Having push/bash buttons on the same thing that’s got a sharp needle finely balanced on a pivoting arm, with delicate counter-weights reading microscopic grooves from vinyl would be like walking on eggshells… bash bash bash jump jump jump skip skip skip , just when you don’t need it. Much better to have a dedicated turntable just doing what turntables are supposed to do, then a little sub controller isolated a few safe cms away
How about first dispensing with the “bad Technics clone” stuff? I hardly think the use of an upside-down pitch fader justifies that description. The only attempt by any DJ manufacturer to clone the 1200 was Gemini… and that was way back and hardly any were even produced. Hanpin Super OEMs are not 1200 clones. The VL12, for all its issues, is not a 1200 clone.
Here’s what I think InMusic should head in the direction of, while providing a service/returns remedy for VL12 owners who already own them and want certain things like the pitch fader deadzones and zero LED fixed. A lot of VL12 owners aren’t actually DJing with them, though. Yes, this is a very rough concept:
The Numark X2 and Gemini CDT-05 had a few fans, actually, but 1) Numark and Gemini CD mechanisms were too unreliable (ditto with all the bottom-of-the-barrel CD mechanisms Hanpin uses) and 2) USB drive playback was starting to catch on during the next few years that they lacked. If they’d used USB drive reading instead, obviously both of those issues would have vanished.
If Denon DJ had made the DN-HS5500 12" instead of 7" and with a tonearm, there’s a good chance the club standard decks in the booth would have gone from Technics 1200 & Pioneer CDJ-1000 to just a pair of Denon DJ USB drive-reading linkable/master-slave dual-layer hybrids even before the CDJ-2000 was released. Heck, by 2010, the original 1200 line was discontinued.

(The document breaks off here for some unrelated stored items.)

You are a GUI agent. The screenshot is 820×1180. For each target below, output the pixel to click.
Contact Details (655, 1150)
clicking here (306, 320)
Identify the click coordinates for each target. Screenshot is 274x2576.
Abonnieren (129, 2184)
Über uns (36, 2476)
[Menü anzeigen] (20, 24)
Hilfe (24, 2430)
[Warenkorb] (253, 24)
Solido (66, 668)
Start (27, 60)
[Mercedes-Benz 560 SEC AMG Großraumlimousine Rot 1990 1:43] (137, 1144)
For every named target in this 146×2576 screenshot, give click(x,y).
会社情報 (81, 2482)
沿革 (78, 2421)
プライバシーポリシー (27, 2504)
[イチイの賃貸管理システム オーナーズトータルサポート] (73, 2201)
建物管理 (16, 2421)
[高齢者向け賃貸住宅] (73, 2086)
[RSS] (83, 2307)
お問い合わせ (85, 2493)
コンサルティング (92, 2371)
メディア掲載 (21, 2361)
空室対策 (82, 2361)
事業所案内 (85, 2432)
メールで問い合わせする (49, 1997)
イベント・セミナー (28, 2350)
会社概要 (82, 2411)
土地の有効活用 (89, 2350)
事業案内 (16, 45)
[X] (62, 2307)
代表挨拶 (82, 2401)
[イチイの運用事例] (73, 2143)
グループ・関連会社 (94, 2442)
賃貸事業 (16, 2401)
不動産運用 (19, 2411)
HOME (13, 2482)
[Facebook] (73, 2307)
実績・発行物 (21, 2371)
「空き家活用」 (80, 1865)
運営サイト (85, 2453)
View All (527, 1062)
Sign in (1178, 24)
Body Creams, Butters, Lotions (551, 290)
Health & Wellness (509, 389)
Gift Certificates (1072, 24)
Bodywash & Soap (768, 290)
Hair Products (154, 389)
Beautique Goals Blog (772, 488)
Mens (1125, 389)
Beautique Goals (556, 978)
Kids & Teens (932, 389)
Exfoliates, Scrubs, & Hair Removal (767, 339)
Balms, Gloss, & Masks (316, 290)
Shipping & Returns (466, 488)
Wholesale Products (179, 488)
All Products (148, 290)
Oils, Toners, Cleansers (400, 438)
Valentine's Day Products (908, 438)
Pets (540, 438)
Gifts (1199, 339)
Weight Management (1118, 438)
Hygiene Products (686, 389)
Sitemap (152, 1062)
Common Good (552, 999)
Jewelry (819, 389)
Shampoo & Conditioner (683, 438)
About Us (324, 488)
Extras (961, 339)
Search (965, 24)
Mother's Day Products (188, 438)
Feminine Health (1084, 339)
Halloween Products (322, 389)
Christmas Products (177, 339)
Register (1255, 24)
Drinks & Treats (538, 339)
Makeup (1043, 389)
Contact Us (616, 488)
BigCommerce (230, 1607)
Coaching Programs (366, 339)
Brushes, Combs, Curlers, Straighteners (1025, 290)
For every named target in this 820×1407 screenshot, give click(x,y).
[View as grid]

I think the move to Denon as the standard install mixer would have followed, since their lines always sounded better than the somewhat-comparable Pioneer lines. BTW, the optional, removable CD mechanisms on the 5500 are rock solid.
I would assume with the 12" and tonearm, the 5500’s firmware would have continued to get developments instead of being scrapped for lack of sales during the Great Recession and them being unfortunately perpetually plagued by issues of pitch fader mis-calibration, poor nudge/drag detection of the platter with motor ON, the ridiculous jog-mode bend deadzone AND sensitivity asymmetry, and the idiotic inability to set a hot start/cue when your hand is stopping the record.
Not that I’m promoting MIDI controls on turntables in general, but when you’re playing real vinyl audio records, there isn’t much reason for MIDI playback control on the turntable. MIDI in this context is usually reserved for DVS, and most people use relative mode that’s not even prone to skips, let alone the reality that DVS is immune to rumble and such.
Vinyl records were selling more recently than they had in decades… at least prior to COVID-19, though I assume that’s affected all sales of audio stuff.
That peak has come and gone and even at the peak of around a year / 18month ago it was mainly the classic iconic vinyl albums that were being sold in supermarkets etc. not up to date 12” singles or dance tunes.
Interesting. Still, that doesn’t count the used after market or the people who have club vinyl from way back. I know people who regularly get their own new productions pressed. 7" is also a bit awkward to DJ on, 12" is pretty great to DJ on, a tonearm and phono connection is passive circuitry on something like this, and it doesn’t add a lot of additional cost to something already with a TT motor.
Yes a rough concept. Things can be improved, but I’m sure there will be a market for an outstandig hybrid, which transforms analog vinyl to the digital prime habitat and integrates it seemlessly.